The task: Transcribe, word for word, the part of the column on Labour's plan to portray Cameron as an estate agent that opens with the words containing "The - clearly" and closes with "agent’, that’s what.".

Supplied passage:
Distinctly low rent

The - clearly shitting bricks - Labour Party floated another ‘Get Cameron’ strategy this week. After the craptacular ‘Dave the Chameleon’ campaign died on its arse - it turned out that the public, and Cameron himself, quite like the computer-generated lizard who wears hats, rides a bike and changes colour - Labour’s finest minds decided enough was enough: Time for gloves off and knuckle-dusters on.

What’s the new idea that will demonstrate only a mother could love the leader of Her Majesty’s Opposition? Depicting the Tory leader, according to the Sunday Times, as a ‘floppy-haired estate agent’, that’s what.

‘Middle England hates estate agents and you can just see Cameron as one,’ said an unnamed Labour ’senior insider’. ‘He’s posh, floppy-haired, flash and full of chat. He’s willing to say anything to make the sale, but nowhere to be seen when the roof falls in.’ Which is a bit rich coming from a party whose leader went to Fettes then Oxford, has a ridiculous, thinning and teased bouffant, and will volubly argue black is white. And, in the case of Iraq, having made the sale, is nowhere to be seen now that the roof has not so much fallen in as been blown to splinters by a 500 pound bunker buster. But we’ll let all that slide just this once.

It’s actually quite a good analogy. Labour just need to thrash it to its limits like a teenager in a Vauxhall Nova. The Friday Thing’s dirty tricks department, having lost its sense of purpose since the departure of Michael ‘Fucking’ Howard, has sprung into action to ride this mother into the ground. Estate agent, right? Selling a house, yeah? Labour imagineers, if you’re reading, you can have this for free…

The house Cameron’s trying to sell is the one where that creepy old woman used to live. Remember her? She used to hector passers-by with ‘do this’ and ‘do that’. She’d steal children’s milk money and shout the most horrid things at her French and working class neighbours. Eventually an all-pervading sense of hopelessness settled on the whole neighbourhood.

She went in the end, when she could no longer look after herself. After the neglectful tenancies of a series of ineffectual bald gentlemen, Dave’s agency took over the running of the gothic monstrosity. He’s given it a lick of paint and says he’s cleaned the moss out of the gutters, the dead wood from the garden and the bats out of the belfry. He really, *really* wants you to buy the house but, but here’s the snag: He won’t let you look inside. He’s quite worryingly adamant about it, in fact.

Entries:
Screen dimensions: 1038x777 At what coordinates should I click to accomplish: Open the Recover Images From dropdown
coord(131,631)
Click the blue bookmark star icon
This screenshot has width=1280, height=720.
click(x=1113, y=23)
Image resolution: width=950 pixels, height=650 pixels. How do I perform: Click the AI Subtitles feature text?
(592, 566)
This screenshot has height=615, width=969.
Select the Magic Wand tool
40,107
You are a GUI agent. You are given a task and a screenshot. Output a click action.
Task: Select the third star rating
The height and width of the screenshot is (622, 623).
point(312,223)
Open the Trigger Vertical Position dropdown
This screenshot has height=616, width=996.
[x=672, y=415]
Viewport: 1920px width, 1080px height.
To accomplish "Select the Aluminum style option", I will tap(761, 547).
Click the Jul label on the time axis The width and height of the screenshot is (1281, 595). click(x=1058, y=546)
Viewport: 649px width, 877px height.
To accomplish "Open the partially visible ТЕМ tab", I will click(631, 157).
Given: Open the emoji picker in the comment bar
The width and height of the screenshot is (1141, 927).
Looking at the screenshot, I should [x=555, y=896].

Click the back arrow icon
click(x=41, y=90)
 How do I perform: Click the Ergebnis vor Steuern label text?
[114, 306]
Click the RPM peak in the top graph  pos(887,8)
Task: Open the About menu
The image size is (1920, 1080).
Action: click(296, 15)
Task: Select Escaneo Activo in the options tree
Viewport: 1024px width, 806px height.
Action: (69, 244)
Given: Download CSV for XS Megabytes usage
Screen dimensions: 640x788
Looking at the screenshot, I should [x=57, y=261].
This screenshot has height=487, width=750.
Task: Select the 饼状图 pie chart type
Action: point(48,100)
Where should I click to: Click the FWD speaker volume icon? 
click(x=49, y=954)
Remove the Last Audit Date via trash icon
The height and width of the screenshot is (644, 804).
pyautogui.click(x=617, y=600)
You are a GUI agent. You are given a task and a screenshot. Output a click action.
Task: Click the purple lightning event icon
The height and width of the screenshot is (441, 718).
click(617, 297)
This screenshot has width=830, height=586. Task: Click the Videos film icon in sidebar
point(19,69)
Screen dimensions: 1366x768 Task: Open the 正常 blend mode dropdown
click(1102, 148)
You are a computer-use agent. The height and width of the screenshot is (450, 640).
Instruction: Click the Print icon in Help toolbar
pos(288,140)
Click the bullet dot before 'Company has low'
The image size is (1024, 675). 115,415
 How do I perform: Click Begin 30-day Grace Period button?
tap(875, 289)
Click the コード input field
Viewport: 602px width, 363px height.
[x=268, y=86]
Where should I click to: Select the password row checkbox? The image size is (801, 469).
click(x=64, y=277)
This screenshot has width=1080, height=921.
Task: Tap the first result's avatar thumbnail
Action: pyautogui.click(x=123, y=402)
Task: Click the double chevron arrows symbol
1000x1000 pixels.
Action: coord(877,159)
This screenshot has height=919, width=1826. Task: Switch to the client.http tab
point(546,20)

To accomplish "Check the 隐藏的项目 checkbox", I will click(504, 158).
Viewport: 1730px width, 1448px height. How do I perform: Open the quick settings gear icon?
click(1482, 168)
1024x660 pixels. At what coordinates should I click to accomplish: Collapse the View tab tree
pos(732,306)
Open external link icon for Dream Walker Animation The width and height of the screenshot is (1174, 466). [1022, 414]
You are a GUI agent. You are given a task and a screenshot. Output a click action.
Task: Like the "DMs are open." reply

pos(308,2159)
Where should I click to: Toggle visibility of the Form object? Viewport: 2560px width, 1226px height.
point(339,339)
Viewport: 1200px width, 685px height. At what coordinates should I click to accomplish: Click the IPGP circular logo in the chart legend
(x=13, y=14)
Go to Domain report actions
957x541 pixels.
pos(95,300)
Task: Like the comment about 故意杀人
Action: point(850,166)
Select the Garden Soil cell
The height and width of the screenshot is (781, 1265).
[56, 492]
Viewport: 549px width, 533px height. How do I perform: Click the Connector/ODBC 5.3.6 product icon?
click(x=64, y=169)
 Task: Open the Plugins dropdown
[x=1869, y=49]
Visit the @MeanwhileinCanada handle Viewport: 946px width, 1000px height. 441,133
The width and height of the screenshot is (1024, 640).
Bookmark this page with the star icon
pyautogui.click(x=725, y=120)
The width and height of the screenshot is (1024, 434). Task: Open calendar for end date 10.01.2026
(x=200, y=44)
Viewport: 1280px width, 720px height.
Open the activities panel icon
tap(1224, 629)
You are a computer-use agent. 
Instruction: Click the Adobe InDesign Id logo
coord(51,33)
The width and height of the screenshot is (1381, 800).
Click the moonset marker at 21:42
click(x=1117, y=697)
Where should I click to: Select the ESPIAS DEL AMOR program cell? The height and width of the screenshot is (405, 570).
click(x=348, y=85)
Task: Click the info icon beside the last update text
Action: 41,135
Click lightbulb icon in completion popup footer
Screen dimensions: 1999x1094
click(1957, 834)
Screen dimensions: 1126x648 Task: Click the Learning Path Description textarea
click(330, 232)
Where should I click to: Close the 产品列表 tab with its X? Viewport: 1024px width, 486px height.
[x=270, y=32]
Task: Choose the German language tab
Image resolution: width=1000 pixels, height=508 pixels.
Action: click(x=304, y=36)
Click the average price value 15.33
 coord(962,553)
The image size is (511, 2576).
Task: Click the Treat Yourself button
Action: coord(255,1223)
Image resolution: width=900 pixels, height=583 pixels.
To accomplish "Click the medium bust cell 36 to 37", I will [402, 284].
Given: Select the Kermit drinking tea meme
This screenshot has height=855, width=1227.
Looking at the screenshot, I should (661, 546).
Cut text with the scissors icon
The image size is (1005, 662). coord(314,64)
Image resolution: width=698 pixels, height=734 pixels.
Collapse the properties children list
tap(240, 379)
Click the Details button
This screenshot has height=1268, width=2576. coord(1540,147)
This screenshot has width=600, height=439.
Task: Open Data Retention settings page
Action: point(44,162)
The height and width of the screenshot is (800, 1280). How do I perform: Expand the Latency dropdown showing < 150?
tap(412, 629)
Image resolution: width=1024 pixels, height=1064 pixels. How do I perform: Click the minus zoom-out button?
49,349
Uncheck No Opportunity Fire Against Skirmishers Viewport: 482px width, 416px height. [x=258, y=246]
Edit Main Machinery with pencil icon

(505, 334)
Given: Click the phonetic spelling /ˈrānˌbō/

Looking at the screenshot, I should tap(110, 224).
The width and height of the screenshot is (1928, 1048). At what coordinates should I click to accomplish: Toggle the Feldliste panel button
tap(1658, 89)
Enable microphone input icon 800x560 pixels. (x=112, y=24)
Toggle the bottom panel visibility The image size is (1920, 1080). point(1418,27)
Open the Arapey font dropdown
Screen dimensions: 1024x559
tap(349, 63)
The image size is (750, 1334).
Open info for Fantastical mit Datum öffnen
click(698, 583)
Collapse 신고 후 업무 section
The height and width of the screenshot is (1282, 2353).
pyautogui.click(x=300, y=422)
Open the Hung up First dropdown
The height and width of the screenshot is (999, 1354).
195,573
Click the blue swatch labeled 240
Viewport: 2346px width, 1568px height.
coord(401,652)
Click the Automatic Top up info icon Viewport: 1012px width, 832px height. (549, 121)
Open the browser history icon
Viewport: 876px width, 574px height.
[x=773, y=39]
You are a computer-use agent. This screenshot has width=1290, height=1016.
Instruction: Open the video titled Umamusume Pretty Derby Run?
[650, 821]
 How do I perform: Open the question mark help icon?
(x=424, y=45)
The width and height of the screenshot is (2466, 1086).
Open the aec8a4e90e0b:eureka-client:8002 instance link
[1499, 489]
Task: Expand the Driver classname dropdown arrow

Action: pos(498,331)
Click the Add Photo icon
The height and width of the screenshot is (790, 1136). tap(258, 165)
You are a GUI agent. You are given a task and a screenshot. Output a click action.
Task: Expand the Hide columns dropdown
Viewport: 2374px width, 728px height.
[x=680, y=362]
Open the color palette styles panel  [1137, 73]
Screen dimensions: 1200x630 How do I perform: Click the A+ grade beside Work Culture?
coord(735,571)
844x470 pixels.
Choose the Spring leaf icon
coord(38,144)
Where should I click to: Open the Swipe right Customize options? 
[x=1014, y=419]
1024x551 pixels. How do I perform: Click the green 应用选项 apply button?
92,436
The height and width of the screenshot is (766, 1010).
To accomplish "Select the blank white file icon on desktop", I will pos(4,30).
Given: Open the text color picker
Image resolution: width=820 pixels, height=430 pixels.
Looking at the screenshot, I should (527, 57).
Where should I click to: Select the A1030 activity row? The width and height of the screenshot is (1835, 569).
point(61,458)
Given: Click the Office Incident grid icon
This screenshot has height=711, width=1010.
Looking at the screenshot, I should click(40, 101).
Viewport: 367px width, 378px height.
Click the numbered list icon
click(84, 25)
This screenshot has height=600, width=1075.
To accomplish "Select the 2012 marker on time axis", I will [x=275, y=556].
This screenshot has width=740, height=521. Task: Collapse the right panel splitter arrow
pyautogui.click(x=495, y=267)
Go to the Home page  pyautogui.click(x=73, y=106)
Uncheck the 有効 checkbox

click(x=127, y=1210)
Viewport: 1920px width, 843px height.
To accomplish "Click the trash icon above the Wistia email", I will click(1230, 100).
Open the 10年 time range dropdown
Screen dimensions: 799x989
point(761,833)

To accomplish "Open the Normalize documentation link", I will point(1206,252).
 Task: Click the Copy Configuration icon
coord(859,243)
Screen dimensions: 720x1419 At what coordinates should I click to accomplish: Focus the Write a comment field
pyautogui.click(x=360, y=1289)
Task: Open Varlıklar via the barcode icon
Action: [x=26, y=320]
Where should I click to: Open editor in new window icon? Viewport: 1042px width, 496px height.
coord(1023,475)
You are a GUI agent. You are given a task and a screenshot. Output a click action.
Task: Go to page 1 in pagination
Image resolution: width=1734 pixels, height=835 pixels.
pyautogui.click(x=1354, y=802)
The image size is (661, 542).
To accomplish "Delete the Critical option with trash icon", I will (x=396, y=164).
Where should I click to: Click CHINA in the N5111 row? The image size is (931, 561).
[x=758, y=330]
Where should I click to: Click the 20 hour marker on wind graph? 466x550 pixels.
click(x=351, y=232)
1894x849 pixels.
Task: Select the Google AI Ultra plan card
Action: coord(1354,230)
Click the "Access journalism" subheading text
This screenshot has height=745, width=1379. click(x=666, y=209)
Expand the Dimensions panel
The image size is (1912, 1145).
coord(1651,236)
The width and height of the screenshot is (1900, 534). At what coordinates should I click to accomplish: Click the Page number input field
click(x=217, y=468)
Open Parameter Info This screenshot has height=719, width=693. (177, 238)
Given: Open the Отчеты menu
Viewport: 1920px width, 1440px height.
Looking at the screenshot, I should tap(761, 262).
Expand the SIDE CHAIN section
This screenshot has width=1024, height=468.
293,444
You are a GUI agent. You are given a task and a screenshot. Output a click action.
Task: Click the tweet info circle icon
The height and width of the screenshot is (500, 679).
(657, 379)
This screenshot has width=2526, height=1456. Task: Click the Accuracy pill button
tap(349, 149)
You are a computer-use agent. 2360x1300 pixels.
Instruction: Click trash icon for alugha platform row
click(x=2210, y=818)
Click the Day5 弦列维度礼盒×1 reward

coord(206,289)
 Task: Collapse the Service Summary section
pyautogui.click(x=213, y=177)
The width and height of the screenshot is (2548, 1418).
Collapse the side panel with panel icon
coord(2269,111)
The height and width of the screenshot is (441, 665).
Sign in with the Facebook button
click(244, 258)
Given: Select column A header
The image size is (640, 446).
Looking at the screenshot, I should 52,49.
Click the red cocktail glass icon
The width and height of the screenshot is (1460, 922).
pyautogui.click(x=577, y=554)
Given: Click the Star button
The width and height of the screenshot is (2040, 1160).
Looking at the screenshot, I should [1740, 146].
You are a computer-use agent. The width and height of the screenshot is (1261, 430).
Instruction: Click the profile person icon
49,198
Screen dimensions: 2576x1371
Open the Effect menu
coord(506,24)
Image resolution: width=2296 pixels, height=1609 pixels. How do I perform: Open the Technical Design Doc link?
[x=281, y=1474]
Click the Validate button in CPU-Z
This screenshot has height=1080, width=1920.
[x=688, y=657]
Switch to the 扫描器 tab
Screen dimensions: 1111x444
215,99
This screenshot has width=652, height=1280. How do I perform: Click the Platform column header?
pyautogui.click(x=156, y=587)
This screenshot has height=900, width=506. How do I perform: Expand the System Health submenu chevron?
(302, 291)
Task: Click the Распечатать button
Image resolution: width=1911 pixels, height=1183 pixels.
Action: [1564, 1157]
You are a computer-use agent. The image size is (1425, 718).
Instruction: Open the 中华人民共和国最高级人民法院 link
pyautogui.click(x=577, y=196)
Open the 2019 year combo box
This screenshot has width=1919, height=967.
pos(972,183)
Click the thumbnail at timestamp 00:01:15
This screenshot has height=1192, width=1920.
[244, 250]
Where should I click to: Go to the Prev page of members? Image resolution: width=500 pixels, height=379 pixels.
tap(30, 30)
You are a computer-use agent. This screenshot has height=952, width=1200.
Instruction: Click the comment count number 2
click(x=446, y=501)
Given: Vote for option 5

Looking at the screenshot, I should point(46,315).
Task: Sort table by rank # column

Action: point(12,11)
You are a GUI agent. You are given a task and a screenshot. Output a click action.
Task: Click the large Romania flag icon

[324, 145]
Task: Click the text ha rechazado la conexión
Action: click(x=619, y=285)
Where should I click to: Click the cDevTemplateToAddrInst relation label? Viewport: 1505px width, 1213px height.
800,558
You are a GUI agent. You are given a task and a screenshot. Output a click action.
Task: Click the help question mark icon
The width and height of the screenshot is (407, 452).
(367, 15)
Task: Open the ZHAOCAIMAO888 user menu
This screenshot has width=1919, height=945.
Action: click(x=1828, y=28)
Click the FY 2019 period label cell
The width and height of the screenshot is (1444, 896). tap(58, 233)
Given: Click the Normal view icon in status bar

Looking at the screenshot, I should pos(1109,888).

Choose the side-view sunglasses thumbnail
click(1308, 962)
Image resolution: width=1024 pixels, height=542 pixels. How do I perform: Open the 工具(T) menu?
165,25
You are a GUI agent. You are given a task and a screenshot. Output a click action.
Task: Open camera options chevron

Response to this task:
The - clearly shitting bricks - Labour Party floated another ‘Get Cameron’ strategy this week. After the craptacular ‘Dave the Chameleon’ campaign died on its arse - it turned out that the public, and Cameron himself, quite like the computer-generated lizard who wears hats, rides a bike and changes colour - Labour’s finest minds decided enough was enough: Time for gloves off and knuckle-dusters on.

What’s the new idea that will demonstrate only a mother could love the leader of Her Majesty’s Opposition? Depicting the Tory leader, according to the Sunday Times, as a ‘floppy-haired estate agent’, that’s what.